> _Selected text_
::::::

The Savita group helps third-world women—the ones who produce the food, cook it, but eat last even if pregnant. The organization will have as speaker soon the guy who got the Nobel for his idea of lending third-world women small sums to start businesses. The Nobel winner's project turned out a runaway success. How could it lose when it funded the sex that does 2/3s of the world’s work?


And where does these Times masthead fit into the abuse profile of over half the human race? It resides on the side that keeps women doing two-thirds of the work but getting 10 percent of the world’s income and 1 percent of the property.


That’s a convenient arrangement for men. No wonder fellows fight to keep it.


Don’t argue proportion and claim that the Times is not as bad as Uganda. The sisterhood stands against women’s mistreatment everywhere, whatever the degree. The mother dipping water for her child from a worm-infested pond in some third-world hell hole connects with the woman corporate lawyer working in Manhattan but earning less than her male equivalent.

::::::

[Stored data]

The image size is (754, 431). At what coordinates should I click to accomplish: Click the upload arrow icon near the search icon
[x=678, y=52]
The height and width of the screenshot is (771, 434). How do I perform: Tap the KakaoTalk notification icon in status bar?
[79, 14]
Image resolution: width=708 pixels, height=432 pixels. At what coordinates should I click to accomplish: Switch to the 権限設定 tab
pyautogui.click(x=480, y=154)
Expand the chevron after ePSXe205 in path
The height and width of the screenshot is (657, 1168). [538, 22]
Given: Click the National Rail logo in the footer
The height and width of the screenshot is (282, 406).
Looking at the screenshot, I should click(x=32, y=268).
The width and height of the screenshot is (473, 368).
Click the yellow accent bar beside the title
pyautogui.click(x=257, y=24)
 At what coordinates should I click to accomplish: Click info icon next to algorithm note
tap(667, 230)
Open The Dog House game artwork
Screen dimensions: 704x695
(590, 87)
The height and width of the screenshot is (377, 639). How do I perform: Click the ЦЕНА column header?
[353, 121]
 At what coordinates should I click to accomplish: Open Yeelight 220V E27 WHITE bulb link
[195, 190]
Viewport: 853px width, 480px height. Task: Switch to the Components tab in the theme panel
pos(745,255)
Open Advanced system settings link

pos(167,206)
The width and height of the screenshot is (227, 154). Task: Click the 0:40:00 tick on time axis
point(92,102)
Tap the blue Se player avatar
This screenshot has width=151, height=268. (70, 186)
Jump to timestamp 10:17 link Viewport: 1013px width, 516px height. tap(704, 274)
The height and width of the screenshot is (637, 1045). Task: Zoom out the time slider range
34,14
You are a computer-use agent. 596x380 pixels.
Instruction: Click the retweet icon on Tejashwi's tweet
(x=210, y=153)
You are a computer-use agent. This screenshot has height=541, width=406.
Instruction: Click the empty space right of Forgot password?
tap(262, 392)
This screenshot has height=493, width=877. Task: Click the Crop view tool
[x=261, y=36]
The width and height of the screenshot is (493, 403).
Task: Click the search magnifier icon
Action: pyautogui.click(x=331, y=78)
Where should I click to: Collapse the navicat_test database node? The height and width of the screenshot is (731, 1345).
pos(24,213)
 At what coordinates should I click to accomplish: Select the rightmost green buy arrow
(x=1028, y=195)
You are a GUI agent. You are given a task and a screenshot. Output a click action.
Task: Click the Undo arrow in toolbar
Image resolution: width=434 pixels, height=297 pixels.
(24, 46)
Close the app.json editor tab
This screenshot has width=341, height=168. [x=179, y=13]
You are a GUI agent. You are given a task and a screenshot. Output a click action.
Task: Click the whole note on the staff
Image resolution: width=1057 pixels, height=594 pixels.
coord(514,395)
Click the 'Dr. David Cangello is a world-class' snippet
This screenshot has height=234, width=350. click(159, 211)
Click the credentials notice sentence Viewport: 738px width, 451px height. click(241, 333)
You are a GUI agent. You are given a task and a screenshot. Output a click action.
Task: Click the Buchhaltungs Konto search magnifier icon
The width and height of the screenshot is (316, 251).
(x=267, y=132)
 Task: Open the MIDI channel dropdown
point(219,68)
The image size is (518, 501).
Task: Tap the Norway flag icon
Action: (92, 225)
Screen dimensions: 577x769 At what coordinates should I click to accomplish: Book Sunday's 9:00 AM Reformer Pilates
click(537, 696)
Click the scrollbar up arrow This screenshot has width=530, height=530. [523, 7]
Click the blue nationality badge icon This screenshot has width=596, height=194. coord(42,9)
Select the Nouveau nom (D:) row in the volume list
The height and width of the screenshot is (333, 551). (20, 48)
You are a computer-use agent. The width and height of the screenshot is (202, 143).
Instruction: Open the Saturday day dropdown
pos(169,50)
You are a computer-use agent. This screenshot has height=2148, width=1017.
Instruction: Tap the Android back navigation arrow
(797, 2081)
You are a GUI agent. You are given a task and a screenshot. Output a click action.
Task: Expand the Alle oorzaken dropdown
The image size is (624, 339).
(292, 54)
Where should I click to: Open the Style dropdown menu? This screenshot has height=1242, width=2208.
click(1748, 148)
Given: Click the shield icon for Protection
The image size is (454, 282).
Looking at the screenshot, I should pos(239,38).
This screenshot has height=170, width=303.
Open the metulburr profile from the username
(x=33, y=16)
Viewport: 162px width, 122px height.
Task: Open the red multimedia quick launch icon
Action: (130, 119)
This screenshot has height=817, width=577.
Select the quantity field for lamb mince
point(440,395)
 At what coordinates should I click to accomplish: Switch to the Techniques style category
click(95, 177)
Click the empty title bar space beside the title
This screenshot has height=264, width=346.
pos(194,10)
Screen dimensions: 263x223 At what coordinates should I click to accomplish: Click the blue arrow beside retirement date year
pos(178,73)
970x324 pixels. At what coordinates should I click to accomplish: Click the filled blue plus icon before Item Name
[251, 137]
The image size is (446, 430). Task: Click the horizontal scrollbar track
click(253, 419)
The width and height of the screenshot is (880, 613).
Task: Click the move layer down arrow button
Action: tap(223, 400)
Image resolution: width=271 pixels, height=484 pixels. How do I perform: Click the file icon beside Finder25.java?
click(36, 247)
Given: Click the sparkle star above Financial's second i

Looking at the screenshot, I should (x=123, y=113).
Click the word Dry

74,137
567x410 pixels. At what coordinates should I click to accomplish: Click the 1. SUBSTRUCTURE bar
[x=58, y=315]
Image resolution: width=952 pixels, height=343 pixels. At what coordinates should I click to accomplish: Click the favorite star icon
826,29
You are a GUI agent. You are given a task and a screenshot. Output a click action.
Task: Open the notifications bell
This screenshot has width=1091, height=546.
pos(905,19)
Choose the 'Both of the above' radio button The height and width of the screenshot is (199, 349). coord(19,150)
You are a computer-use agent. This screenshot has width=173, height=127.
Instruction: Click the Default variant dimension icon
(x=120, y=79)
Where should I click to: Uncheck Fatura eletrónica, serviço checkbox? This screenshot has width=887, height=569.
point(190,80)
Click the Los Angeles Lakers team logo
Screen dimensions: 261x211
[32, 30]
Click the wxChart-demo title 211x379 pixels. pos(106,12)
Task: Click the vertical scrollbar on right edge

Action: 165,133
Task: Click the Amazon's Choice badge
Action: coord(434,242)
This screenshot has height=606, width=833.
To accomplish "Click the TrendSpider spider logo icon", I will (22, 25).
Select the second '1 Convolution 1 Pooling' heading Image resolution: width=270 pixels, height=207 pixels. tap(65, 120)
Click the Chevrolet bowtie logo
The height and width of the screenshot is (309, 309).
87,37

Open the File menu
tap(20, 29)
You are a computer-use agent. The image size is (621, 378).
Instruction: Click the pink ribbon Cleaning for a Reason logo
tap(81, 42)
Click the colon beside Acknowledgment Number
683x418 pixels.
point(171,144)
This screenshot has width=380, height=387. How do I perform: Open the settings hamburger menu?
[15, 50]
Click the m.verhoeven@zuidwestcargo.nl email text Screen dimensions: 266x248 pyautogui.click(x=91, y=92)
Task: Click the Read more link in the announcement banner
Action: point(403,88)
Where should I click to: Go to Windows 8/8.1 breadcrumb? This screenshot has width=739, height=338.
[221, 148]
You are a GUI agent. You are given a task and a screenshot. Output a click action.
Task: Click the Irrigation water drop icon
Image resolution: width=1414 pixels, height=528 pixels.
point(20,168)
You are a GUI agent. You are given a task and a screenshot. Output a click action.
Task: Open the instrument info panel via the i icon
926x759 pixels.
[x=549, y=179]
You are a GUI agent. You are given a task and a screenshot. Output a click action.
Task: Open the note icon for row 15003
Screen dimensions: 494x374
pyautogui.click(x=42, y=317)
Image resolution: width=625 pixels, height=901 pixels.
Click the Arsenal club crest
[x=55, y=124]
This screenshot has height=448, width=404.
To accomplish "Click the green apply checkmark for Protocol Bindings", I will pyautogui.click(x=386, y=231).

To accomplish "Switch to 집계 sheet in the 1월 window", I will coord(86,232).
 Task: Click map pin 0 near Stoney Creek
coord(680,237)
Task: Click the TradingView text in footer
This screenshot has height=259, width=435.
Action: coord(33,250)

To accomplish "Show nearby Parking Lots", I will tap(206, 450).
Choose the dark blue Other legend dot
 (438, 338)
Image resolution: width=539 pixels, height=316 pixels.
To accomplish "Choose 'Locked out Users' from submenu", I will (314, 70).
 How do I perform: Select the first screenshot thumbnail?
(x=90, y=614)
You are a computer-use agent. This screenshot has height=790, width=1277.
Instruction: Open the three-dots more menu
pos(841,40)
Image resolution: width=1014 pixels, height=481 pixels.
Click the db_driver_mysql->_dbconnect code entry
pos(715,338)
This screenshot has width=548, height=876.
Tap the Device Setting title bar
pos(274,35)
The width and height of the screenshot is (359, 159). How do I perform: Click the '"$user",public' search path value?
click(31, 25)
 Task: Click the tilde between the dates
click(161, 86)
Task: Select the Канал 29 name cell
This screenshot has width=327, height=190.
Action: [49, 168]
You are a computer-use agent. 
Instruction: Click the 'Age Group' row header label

::::::

> _Task instructions_
• a. List every figure the passage on women's mistreatment gives for women's share of the world's work, income, or property, each with what it measures.
• b. Extend the passage on women's mistreatment from the point where it stops.

> _Results_
• a.
- Two-thirds: the share of the world's work that women do
- 10 percent: the share of the world's income that women get
- 1 percent: the share of the world's property that women hold

• b.
My husband would have alerted me with a whoop had you written a lament on your masthead’s sexist breakdown. You doubtless would have used Jesuitical gloss in the subjunctive mood to excuse the Times louts who do their bit to degrade the female half of the world’s people. My experience says Black men luxuriate in the benefits of sexism with men of other colors. I exempt Mr. Herbert. Tokens get hired by dominant white males and remain mute for job-protection collusion.


One of those elegant sari-clad Indian women chatted with me at the luncheon. In Raj cadence, she said, “My dear, American men are as bad as Indian men.”


An upper-class Indian accent makes me revert to my Georgia patois for some reason.


“Hon,” quoth I, “you are preachin’ to the choir. The selfish s.o.b.’s sit on their backsides while women do most of the work. ‘Bring me a beer’ is their national anthem. Why in the world would these lazy scalawags want to change things? They're born with half the world their slaves.”


Men get bad press at all-women’s gatherings. While male locker rooms resound with improbable feats of sexual athleticism in porn-fantasy exploits with female helots, women’s powwows bring forth bitter assessments of male fairness. The few luncheon guys looked defensive. They should have worn Teflon codpieces just in case.


I asked the sari lady to introduce me to Dr. Patel, marvel saboteur of his sex’s perquisites. He turned out inky black with the aristocratic bone structure of a Leslie Howard and a Raj accent. Howard, you recall, was the guy who played patrician Ashley Wilkes in Gone with the Wind.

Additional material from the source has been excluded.